Yardley Hall School is so well known that it is perhaps unnecessary for me to bore you with description. Therefore, a few more words and I am done. The school’s enrollment is about two hundred and seventy students. There are five classes, First, Second, Third, Fourth and Preparatory. The faculty numbers twelve, ranging from the Principal, Dr. Tobias Hewitt, known as “Toby,” down to Mrs. Ponder, the matron, affectionately—and surreptitiously—called “Emily.”
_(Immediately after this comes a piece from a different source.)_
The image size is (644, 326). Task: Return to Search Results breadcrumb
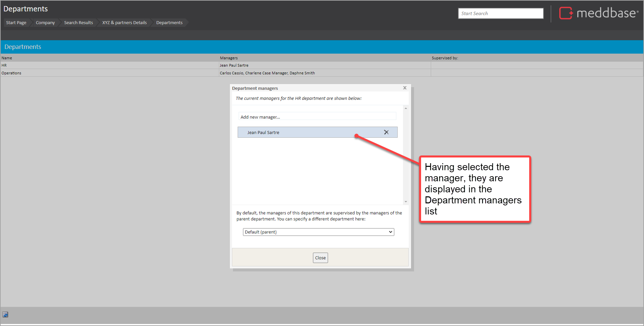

Kendall descended the steps and turned to his left. At the first entrance of Clarke Hall he entered and climbed two flights of well-worn stairs, bore to his left again and opened the door of the last room on the front of the building. Number 28 was a big, square, well-lighted room. Beside the shallow bay windows in front there was a window on the side from which, past the obtruding shoulder of Whitson, one caught a brief view of Wissining and the mouth of the river in the distance and of The Prospect in the foreground. Each side of the room held a bed, a washstand and a bureau. A big, broad study table held the center and was flanked by easy chairs. There were many pictures, photographs and trophies on the walls, the carpet was cheerful in tones of brown and gold and the window-seat was piled high with many-hued cushions. Altogether the room looked home-like and cheerful, and while there were numerous evidences of wealth, from the silverbacked brushes and toilet articles on Gerald’s chiffonier to the heavy, soft-piled carpet underfoot, there was no ostentation.

Gerald, half-buried in the cushions of the window-seat, was having a last look at “Wilhelm Tell” before going into class. A German dictionary was lying beside him on the sill of the open window and a frown was playing about his brow. He looked up when Kendall came in and slammed the volume of Schiller shut with a sigh of relief.

“It’s criminal, Kendall, to have to translate German on a day like this. You can’t do justice to it. It needs a thick fog to gargle with. No one can manage a good German pronunciation on a fair day; no one, that is, but a German.” Gerald gathered the books together and sat up. “Thanks be, I’m not a German! Think of going through life having to call an insurance policy a—a—wait a minute!” He opened the dictionary and fluttered the leaves quickly. “Ha! Having to call it a versicherungsschein! Wouldn’t that be—well, niederschlagend? Wouldn’t it?”

“Worse than that,” laughed Kendall. “It would be grimmig!”

Grimmig?” Gerald frowned a moment. “That’s furious, isn’t it?”

“Yes, or fierce!”

“Oh! I wonder if the Germans can talk slang. I bet they can’t. Any nation that calls an irregular verb an unregelmässig Zeitwort must be far too deficient in humor to produce any George Ades. What time is it?”

Kendall glanced at a small traveling clock on Gerald’s chiffonier and informed him that it was twelve minutes to nine. Gerald sighed again.